Mono-repo (all services in one infra repo) works extremely well for organisations up to roughly twenty to thirty teams. It gives you a single place to enforce policies (OPA/Kyverno policies are checked uniformly), makes cross-service dependency changes atomic (when you upgrade a shared Helm chart version you do it in one PR), and simplifies GitOps operator configuration (ArgoCD points at one repo). Google, Spotify, and Shopify successfully run mono-repos. The operational challenge is access control: teams must not be able to modify each other's directories. Solve this with CODEOWNERS files.

Multi-repo (one infra repo per service or per team) provides hard isolation boundaries and is the natural choice when regulatory compliance requires it (PCI DSS zone isolation, HIPAA data segmentation) or when teams are in separate legal entities. The cost is operator sprawl: every ArgoCD Application or Flux GitRepository object multiplies, cross-service changes need coordinated PRs in multiple repos, and policy enforcement must happen independently in each repo (or via a separate policy repo watched by an admission controller).

Production pitfall — the hybrid accident: Many organisations start with a mono-repo and gradually spin off repos as teams grow, ending up with a random mix of mono and multi patterns. This is the worst of both worlds: the GitOps operator config references dozens of different repos, secret rotation has to happen in thirty places, and onboarding a new engineer requires access grants to an ever-growing list of repositories. Decide your model early and enforce it consistently. If you outgrow mono-repo, migrate deliberately — do not drift.

A practical rule of thumb: start with a mono-repo split into teams/ subdirectories, enforced by CODEOWNERS. Migrate a team to their own repo only when there is a documented compliance or organisational boundary that makes it mandatory. Here is the CODEOWNERS pattern for mono-repo access control:

# infra repo root: .github/CODEOWNERS

# Platform team owns cluster-level infra and must approve all changes there
/platform/             @org/platform-team

# Each app team owns their own directory; no one else can merge into it
/apps/checkout/        @org/checkout-team
/apps/payment/         @org/payment-team
/apps/identity/        @org/identity-team

# Cluster bootstrap files need platform approval
/clusters/             @org/platform-team

# Anyone on platform can approve root-level changes (policies, renovate config)
*                      @org/platform-team

With branch protection requiring CODEOWNERS review, a developer on the payment team cannot accidentally — or maliciously — push a change that modifies the checkout service manifests.
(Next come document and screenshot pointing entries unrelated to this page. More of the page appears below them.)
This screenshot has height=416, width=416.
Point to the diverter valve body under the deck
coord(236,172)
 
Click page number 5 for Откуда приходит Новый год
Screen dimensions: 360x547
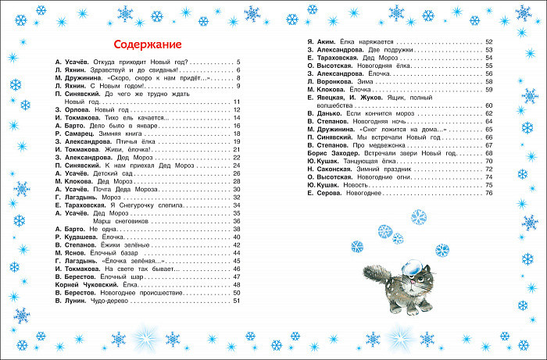click(x=238, y=61)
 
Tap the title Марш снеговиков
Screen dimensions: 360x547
click(x=109, y=220)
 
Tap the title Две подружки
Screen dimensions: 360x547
click(x=381, y=48)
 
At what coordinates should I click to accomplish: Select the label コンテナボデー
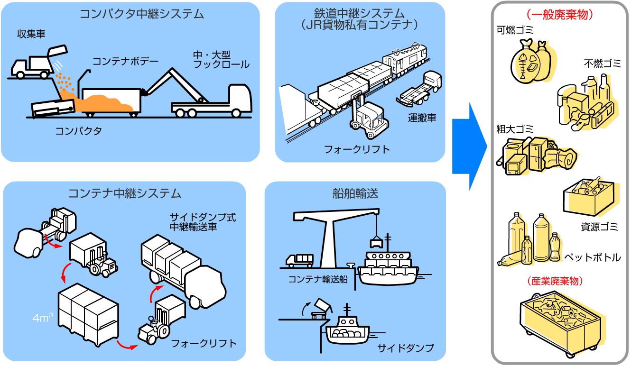(125, 61)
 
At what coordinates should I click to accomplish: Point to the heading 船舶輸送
(355, 193)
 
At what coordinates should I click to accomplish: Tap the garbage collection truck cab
(19, 67)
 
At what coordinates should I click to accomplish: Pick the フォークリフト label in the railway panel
(357, 149)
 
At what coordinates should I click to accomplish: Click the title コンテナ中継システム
(125, 193)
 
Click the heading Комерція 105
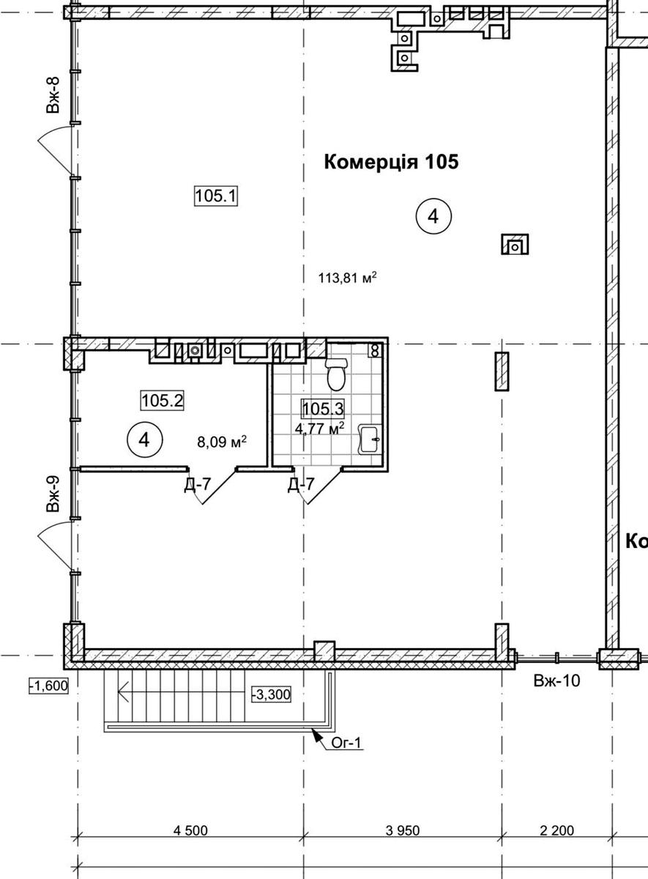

This single file enforces multi-team isolation without splitting into multiple repos.

Putting It All Together

The canonical big-tech GitOps repository design for a growing engineering organisation is: separate app and infra repos, environment folders on a single branch, and a mono-repo with CODEOWNERS until you hit a concrete reason to split. CI in the app repo promotes by opening PRs against the infra repo. The GitOps operator (ArgoCD or Flux) watches specific paths within the infra repo for each environment, applying changes automatically on merge. Drift detection and rollback become trivial — they are just Git operations on a linear history.

Key takeaway: Repository design is a social contract as much as a technical one. The directory structure you choose determines who can change what, how promotions are audited, and how quickly you can recover from a bad deploy. Design it for the team you will have in two years, not the team you have today.